_Il tuo compito:_ Elenca tutte le persone nominate nell'estratto sulla gara di Abu Dhabi, ciascuna una sola volta e nell'ordine della loro prima comparsa.

_Estratto del documento:_
○ ○ ○ ○ ○ ○ ○

Midfield: un ultimo giorno di scuola tra strategie e sorpassi spettacolari

Arrivando ad Abu Dhabi, era tanti i temi di discussione che caratterizzavano la midfield: chi avrebbe conquistato il sesto posto nel mondiale piloti tra Pierre Gasly e Carlos Sainz Jr.? Come sarebbe stata l’ultima gara con la Renault per Nico Hulkenberg? La squadra francese sarebbe riuscita a difendere il quinto posto nel mondiale costruttori dalla Toro Rosso? Se nelle posizioni di testa il Gran Premio è sembrato abbastanza scontato in termini sia di performance che di risultati, a centro gruppo, la gara di Yas Marina ci ha regalato tanto spettacolo e una grande varietà di strategie, le quali hanno sicuramente reso questo ultimo appuntamento del mondiale davvero interessante.

A guadagnarsi per l’ultima volta il titolo di “best of the rest” è stato Sergio Perez, il pilota della Racing Point autore di una grandissima corsa, fatta di una gestione gomme eccezionale, come spesso ci ha abituato. Già al venerdì era sembrato chiaro che il messicano avesse potenzialmente il passo per riuscire a centrare un buon risultato alla domenica e indubbiamente l’undicesimo posto (poi decimo con la penalità a Bottas) delle qualifiche gli aveva dato anche una grossa mano da questo punto di vista, permettendogli di avere libertà in tema gomme per cui partire sulla media, una mescola più versatile e duratura, al contrario di chi aveva davanti a sé che sarebbe invece partito con la soft. Le prime fasi di gara sono state però un po’ movimentate per “Checo”, il quale era stato coinvolto nell’incidente tra Pierre Gasly e il compagno di team Lance Stroll, senza però riportare alcun danno di sorta: ciò però gli aveva fatto perdere diverse posizioni, vedendolo così costretto a rimontare e recuperare ciò che era stato perso nonostante inizialmente non fosse nemmeno possibile utilizzare il DRS. Con il prosieguo della corsa, il pilota della Racing Point ha dimostrato ancora una volta perché sia uno dei migliori nella gestione degli pneumatici, facendo durante quel set di partenza ben 37 giri, prima di passare alla hard per un ultimo stint tutto all’attacco. Il vero capolavoro è stato però quello compiuto nell’ultimo giro, nella battaglia con Lando Norris per il settimo posto finale: dopo aver tentato più volte di trovare uno spiraglio, mancavano solamente poche curve alla bandiera a scacchi. Nel tentativo di difendersi e portare a casa una settimana posizione che avrebbe anch’egli meritato, Lando Norris aveva scelto di approcciarsi a curva 11 con una linea particolarmente difensiva, restando al centro della pista, in modo che il suo avversario non avesse abbastanza spazio per tentare un attacco sull’interno, senza però compromettere esageratamente la percorrenza delle curve successive.

○ ○ ○ ○ ○ ○ ○

_Righe fornite:_

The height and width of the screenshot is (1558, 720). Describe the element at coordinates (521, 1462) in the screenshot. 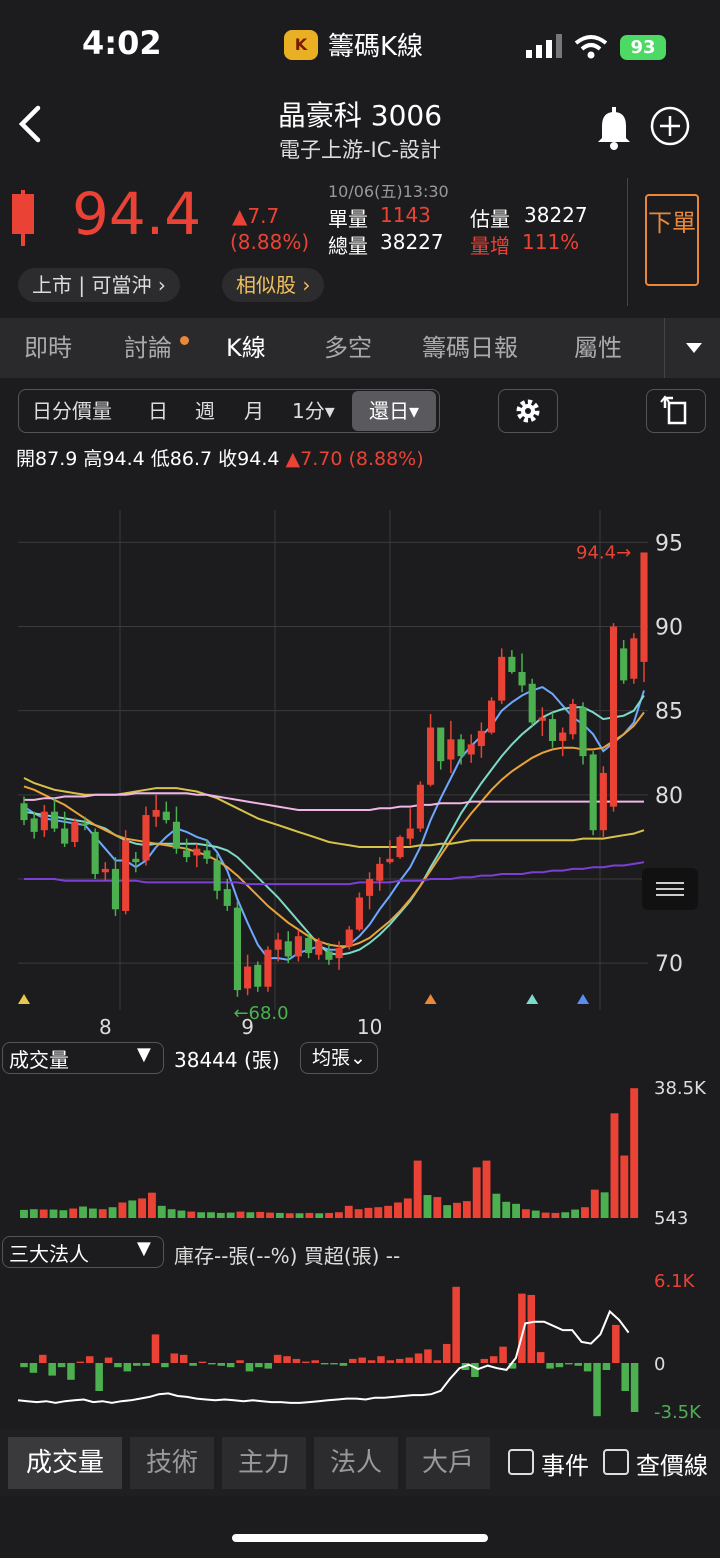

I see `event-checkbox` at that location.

○ ○ ○ ○ ○ ○ ○

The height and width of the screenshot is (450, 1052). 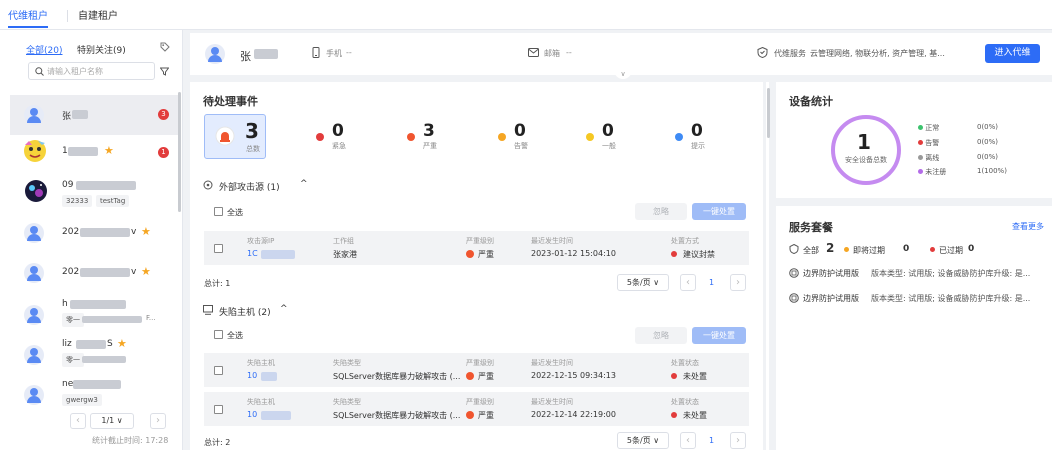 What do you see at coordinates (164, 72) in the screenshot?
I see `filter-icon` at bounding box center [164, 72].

○ ○ ○ ○ ○ ○ ○

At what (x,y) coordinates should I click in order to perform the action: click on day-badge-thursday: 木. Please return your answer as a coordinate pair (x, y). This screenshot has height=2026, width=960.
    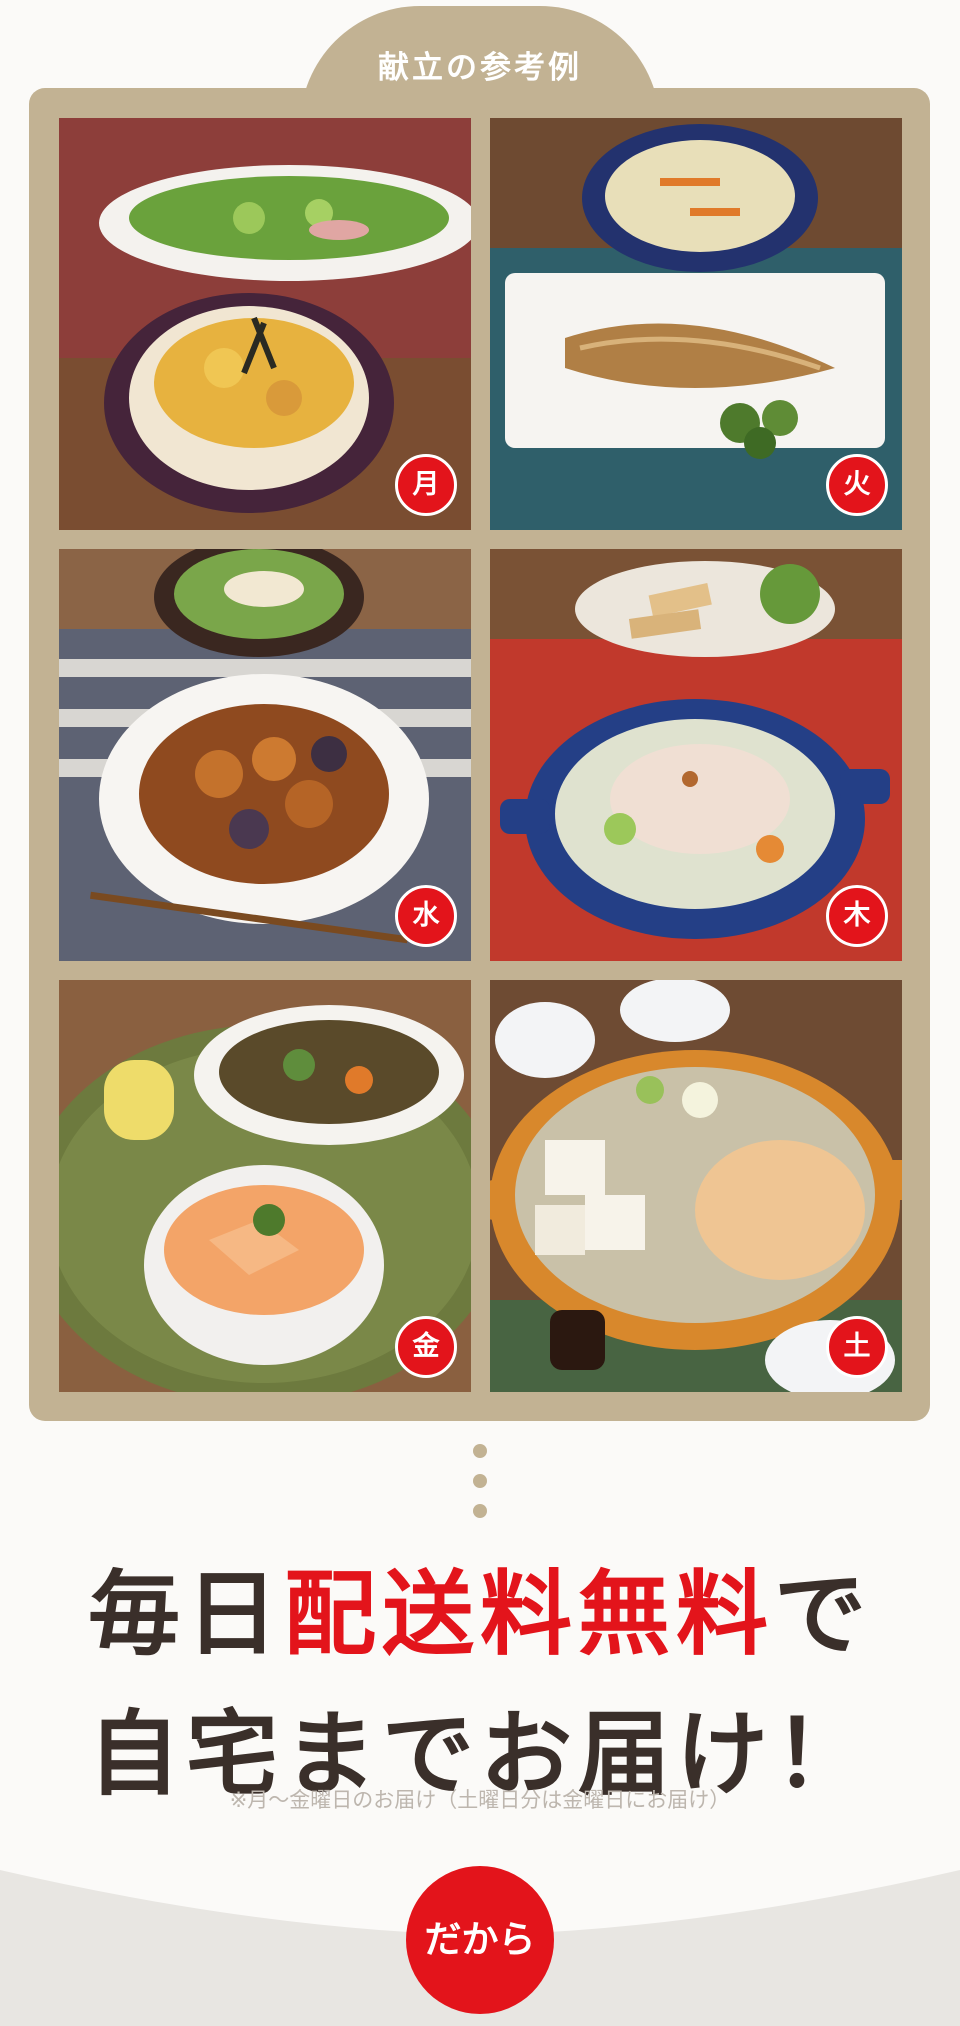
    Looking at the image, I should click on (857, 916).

○ ○ ○ ○ ○ ○ ○

_Risposta al compito:_ Pierre Gasly, Carlos Sainz Jr., Nico Hulkenberg, Sergio Perez, Bottas, Lance Stroll, Lando Norris